TASK SET -
a – List every designation the squadron history gives for the squadron.
b – Decide whether each statement below agrees with the squadron history. Answer yes or no for each, quoting the words of the history that decide it.
(i) The squadron received a Philippine Republic Presidential Unit Citation.
(ii) The squadron was disbanded in March 1946.
(iii) After its 1963 activation, the squadron stayed active into 1965.

DOCUMENT PASSAGE -
The squadron was first activated at Drane Field in the spring of 1944 as the 4th Fighter Reconnaissance Squadron, one of the original squadrons of the 3d Air Commando Group. After training in Florida until October, the squadron shipped overseas to the Philippines as the 4th Fighter Squadron, Commando. Under Fifth Air Force, it attacked Japanese airfields, railways and other targets in the Philippines and Taiwan and supported ground forces in the Philippines. The unit flew escort missions for attacks on Taiwan and the Chinese coast and provided top cover for ship convoys. For its actions in the liberation of the Philippines the squadron was awarded a Philippine Republic Presidential Unit Citation.

In August 1945 the squadron moved to Ie Shima and flew a few patrols over Japan before the surrender of Japan. It moved to Chitose Airfield and served with the occupation forces until inactivating in March 1946. The squadron was disbanded in October 1948 while inactive.

===Vietnam War===
The squadron was activated again at Eglin Air Force Base Auxiliary Airfield#9 (Hurlburt Field), Florida on 1 July 1963 as the 604th Fighter Squadron, Commando. Its parent, the 1st Air Commando Wing was in the process of expanding from a group in response to the United States Air Force's expansion of special operations forces in the face of insurgencies in Southeast Asia. The squadron was inactivated in November 1964.

Saved data entries -
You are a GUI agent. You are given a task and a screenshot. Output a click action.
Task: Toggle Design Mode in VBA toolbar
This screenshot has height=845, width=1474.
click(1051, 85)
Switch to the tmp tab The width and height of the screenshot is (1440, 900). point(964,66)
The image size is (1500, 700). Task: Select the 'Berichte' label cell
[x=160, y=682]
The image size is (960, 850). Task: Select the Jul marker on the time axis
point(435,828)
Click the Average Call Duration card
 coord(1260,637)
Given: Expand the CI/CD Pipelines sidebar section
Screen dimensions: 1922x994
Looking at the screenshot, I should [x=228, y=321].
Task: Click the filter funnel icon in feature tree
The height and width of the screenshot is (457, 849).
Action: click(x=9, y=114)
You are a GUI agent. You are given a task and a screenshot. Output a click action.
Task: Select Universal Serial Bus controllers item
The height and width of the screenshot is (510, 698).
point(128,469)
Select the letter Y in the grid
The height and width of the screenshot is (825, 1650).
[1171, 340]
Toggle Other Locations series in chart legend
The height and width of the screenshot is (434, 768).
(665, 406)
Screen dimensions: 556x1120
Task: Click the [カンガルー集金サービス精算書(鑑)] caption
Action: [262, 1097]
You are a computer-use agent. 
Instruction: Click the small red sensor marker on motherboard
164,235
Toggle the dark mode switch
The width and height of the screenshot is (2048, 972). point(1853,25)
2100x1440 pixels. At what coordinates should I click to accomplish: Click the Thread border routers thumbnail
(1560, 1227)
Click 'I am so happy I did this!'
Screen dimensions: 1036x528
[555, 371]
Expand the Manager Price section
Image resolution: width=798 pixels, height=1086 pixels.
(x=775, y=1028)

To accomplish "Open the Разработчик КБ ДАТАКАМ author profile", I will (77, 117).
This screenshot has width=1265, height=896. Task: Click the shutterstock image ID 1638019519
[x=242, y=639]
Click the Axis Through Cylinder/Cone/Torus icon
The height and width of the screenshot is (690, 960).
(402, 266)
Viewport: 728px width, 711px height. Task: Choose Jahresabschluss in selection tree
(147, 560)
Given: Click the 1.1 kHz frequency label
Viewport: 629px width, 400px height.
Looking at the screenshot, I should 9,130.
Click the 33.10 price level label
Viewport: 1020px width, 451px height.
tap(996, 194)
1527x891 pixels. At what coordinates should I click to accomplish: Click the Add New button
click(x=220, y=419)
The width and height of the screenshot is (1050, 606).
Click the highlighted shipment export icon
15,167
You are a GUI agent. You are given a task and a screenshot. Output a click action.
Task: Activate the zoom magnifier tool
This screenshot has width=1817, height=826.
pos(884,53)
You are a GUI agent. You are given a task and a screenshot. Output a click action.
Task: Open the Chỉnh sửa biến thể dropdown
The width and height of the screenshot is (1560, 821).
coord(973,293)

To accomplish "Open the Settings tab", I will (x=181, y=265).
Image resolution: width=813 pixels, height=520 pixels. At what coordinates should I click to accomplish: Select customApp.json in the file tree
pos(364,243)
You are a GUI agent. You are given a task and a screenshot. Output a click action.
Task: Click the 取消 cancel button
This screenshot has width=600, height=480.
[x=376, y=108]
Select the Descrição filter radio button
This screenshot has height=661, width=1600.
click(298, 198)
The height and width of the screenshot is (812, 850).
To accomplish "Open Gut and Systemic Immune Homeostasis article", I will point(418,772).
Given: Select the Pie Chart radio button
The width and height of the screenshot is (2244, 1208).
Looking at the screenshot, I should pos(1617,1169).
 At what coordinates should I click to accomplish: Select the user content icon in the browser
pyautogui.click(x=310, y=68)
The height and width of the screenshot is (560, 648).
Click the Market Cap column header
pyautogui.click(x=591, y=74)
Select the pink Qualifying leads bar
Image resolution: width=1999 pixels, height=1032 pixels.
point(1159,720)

RESPONSES -
a –
- 4th Fighter Reconnaissance Squadron
- 4th Fighter Squadron, Commando
- 604th Fighter Squadron, Commando

b –
(i) Yes: "For its actions in the liberation of the Philippines the squadron was awarded a Philippine Republic Presidential Unit Citation."
(ii) No: "until inactivating in March 1946" and "The squadron was disbanded in October 1948 while inactive."
(iii) No: "The squadron was inactivated in November 1964."